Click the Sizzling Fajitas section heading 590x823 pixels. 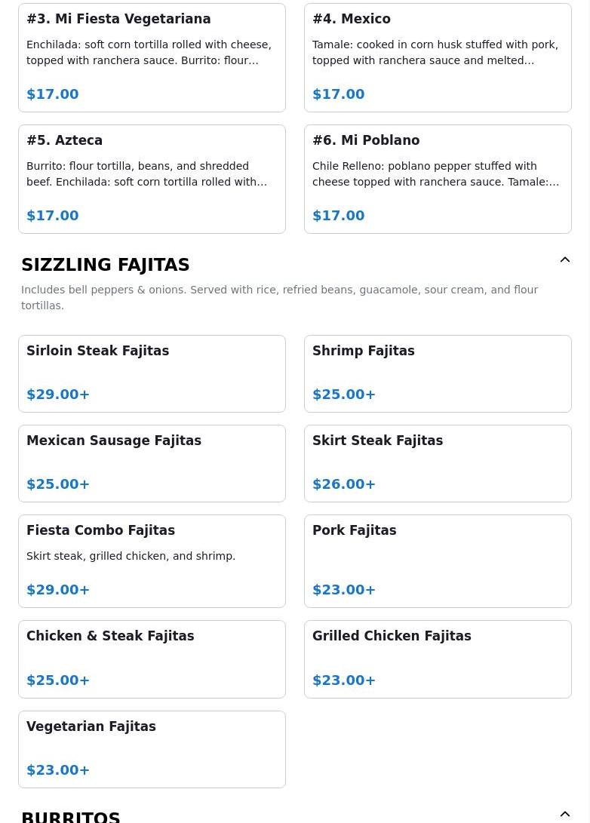pos(106,266)
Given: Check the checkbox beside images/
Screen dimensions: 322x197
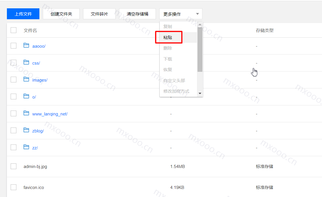Looking at the screenshot, I should (x=13, y=80).
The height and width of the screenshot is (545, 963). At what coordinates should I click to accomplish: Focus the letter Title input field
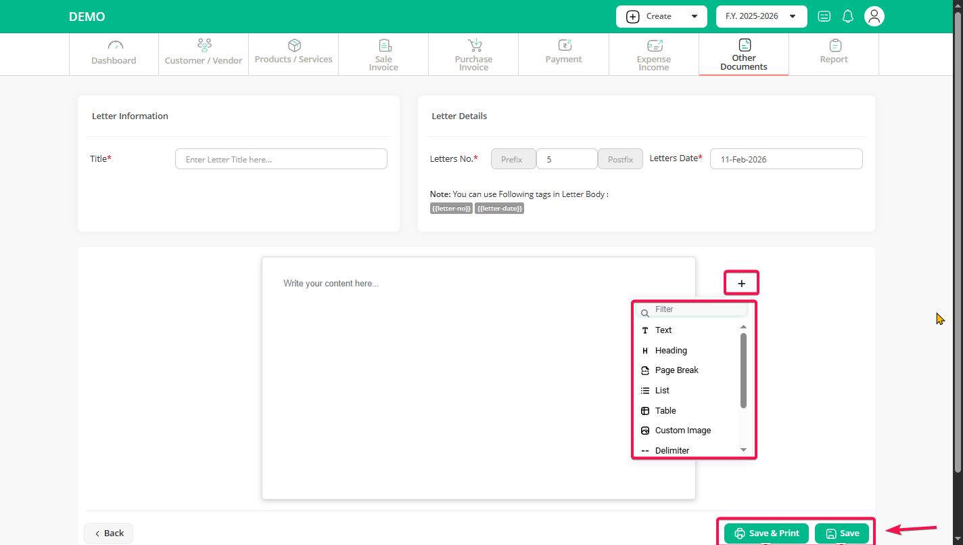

(PROBLEM TO WORK ON) All lines from the one holding "Given: Check the checkbox beside images/" through the last line of the material above should be set down exactly, and the pictures should be left out.

(TASK RESPONSE)
Given: Check the checkbox beside images/
Screen dimensions: 322x197
Looking at the screenshot, I should (x=13, y=80).
The height and width of the screenshot is (545, 963). At what coordinates should I click to accomplish: Focus the letter Title input field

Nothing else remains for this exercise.